### Provided material

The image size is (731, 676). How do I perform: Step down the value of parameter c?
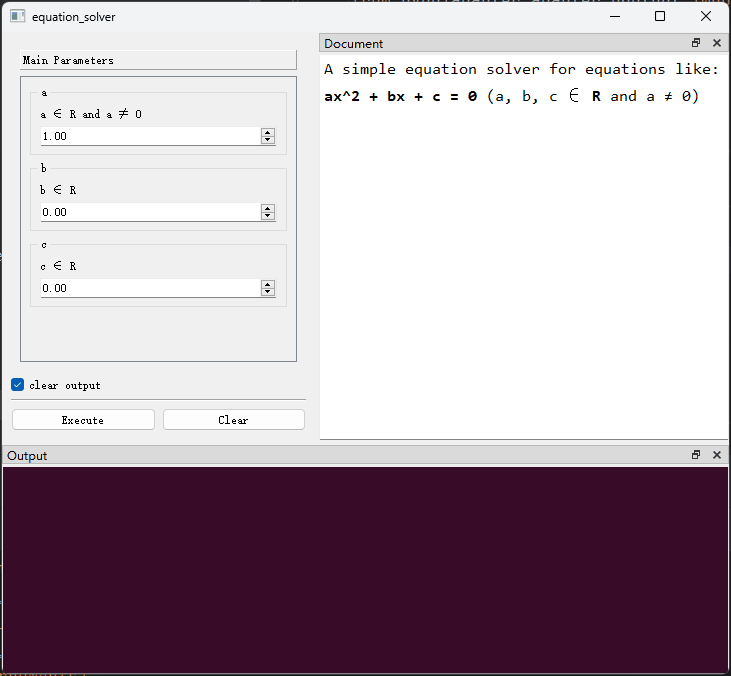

--

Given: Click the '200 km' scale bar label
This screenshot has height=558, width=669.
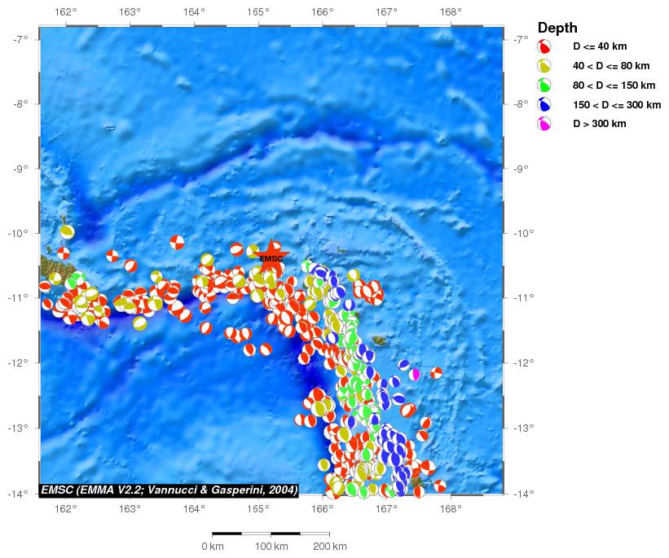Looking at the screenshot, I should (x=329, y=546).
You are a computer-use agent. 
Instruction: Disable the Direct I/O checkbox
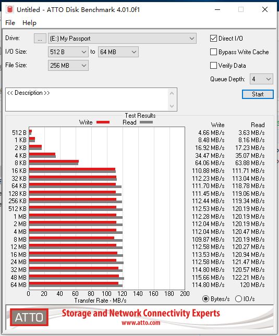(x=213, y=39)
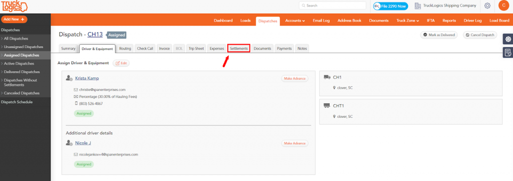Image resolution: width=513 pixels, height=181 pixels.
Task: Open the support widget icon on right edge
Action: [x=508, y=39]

### Exercise objective
Above are entries with pictures among them. Write out exactly the lines from the one containing "Given: Click the '200 km' scale bar label" through the one containing "You are a computer-use agent.", ends included, and leave those pictures out.

### Solution for this task
Given: Click the '200 km' scale bar label
This screenshot has height=558, width=669.
Looking at the screenshot, I should (x=329, y=546).
You are a computer-use agent. 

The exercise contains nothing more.